*** Opening of DATA FOR REVIEW ***

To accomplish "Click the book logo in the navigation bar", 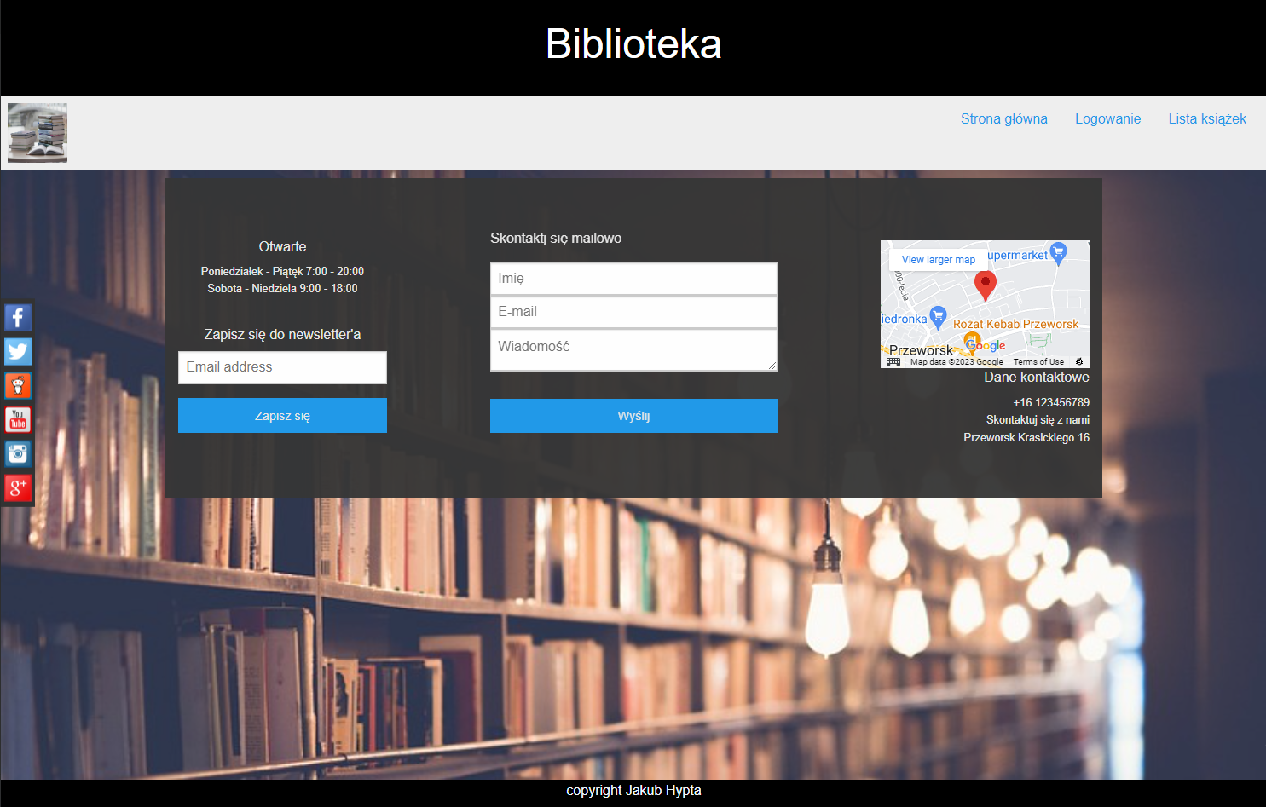I will [x=37, y=132].
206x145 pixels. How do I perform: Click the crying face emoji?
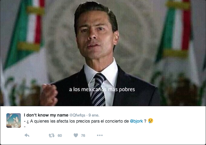(x=151, y=121)
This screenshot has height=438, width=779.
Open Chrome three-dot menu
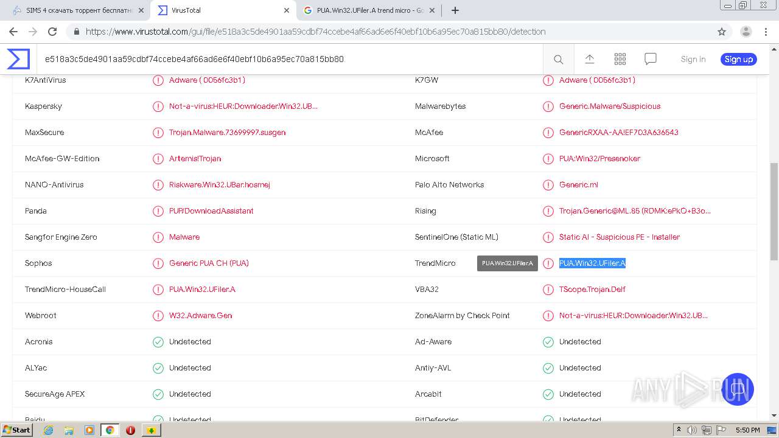click(x=765, y=32)
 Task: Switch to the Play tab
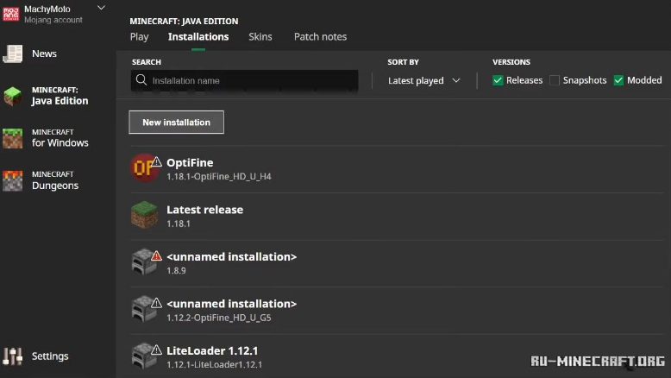(139, 37)
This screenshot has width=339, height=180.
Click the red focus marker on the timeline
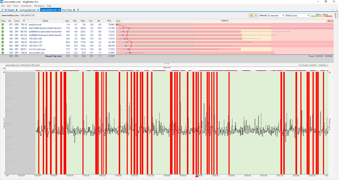coord(196,176)
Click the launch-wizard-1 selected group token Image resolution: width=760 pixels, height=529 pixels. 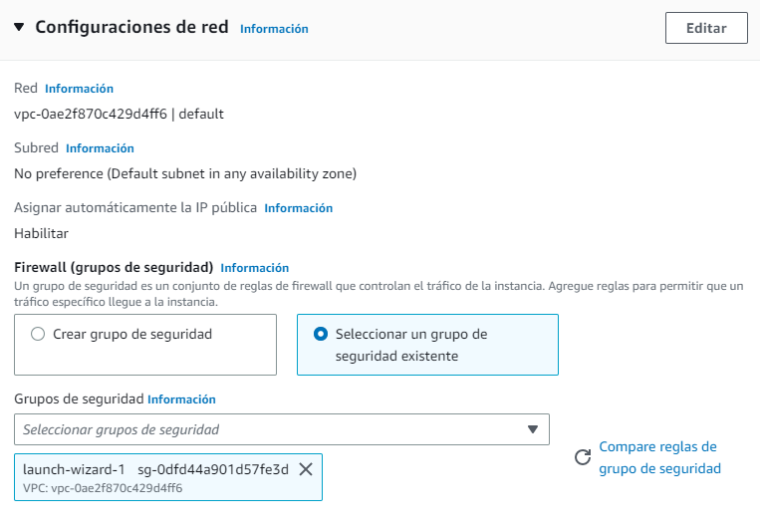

*** Close of DATA FOR REVIEW ***

* WORK ITEM:
Could you reproduce exactly, and only, the lines from the one containing "This screenshot has height=438, width=779." through the end of the records above, both included, while leaving out the pictures?

* WRITTEN RESPONSE:
This screenshot has height=438, width=779.
Open Chrome three-dot menu
click(x=765, y=32)
 Task: Switch to the Play tab
(139, 37)
This screenshot has width=339, height=180.
Click the red focus marker on the timeline
coord(196,176)
Click the launch-wizard-1 selected group token Image resolution: width=760 pixels, height=529 pixels. 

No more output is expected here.